Welcome back to our exploration of survival analysis! We've journeyed through the intricacies of data preparation, exploration, and visualization. Now, in this eighth installment, we're shifting our focus to the crucial steps that ensure a smooth, efficient, and reproducible workflow as we move into building and refining our Cox regression models.

While these steps might seem like behind-the-scenes work, they are essential for setting the stage for impactful analysis. We'll be focusing on the foundational elements that underpin robust survival modeling, all while continuing to investigate our core research question: How do depression levels one year after a traumatic brain injury (TBI) influence long-term mortality?

This post will guide you through a series of essential tasks, providing you with the tools and techniques to create a well-oiled analytical machine:

5.1 Initial Setup and Library Loading

This section configures the R environment for this project. It installs and loads necessary libraries using the pacman package, establishes a structured directory system for data organization, loads preprocessed data for analysis, and customizes font plots. These steps lay a solid foundation for data analysis.

5.2 Customizing Plot Aesthetics

A custom theme is introduced to enhance plot aesthetics. This ensures consistency in titles, axes, legends, and text styling across all visualizations, improving interpretability.

5.3 Defining and Preparing Covariates

This section involves defining and organizing covariates for nested models in survival analysis. Three groups of covariates are specified: sociodemographic variables (e.g., age, sex, education, Medicaid status), mental health variables (e.g., mental health treatment history, suicide attempts, substance use), and functional variables (e.g., function factor score at year 1). These groups are combined into a comprehensive list of all propose covariates for model building. Additionally, user-friendly labels are created for covariates and their factor levels to improve the clarity and interpretability of outputs such as tables and plots.

5.4 Univariate Cox Proportional Hazards Models

This section introduces univariate Cox proportional hazards models as an essential first step in our survival analysis. These models examine the individual effect of each covariate on the risk of the event of interest (i.e., death), providing initial insights into which factors—such as age at injury or depression level—significantly influence survival probability after moderate-to-severe traumatic brain injury (msTBI). Emphasis is placed on rounding adn formatting results for clear interpretation. By isolating the impact of each variable, we identify promising predictors for subsequent multivariable modeling, laying the groundwork for a deeper understanding of the drivers of survival outcomes.

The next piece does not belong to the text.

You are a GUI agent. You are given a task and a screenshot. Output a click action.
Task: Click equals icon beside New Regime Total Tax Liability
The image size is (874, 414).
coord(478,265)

5.5 Multivariable Cox Proportional Hazards Models

To understand how multiple factors collectively impact survival following moderate-to-severe TBI, this section employs multivariable Cox proportional hazards models. Using a nested approach, we progressively incorporate sociodemographic, mental health, and functional variables, estimating their independent effects while controlling for potential confounders. Results are rounded, clearly formatted, and visualized with comparative tables. Hazard ratios (HRs) and their corresponding confidence intervals (CIs) are interpreted to highlight both statistical and clinical significance. This step-by-step process illuminates the sophisticated network of factors affecting survival and lays the groundwork for addressing multicollinearity in the upcoming blog post section.

5.1 Initial Setup and Library Loading

Initialization and Environment Setup

This script establishes the foundational environment for data analysis by loading essential R libraries, setting up a structured directory system for data management, loading preprocessed data, and configuring plot aesthetics. These steps ensure a reproducible, organized, and visually consistent workflow.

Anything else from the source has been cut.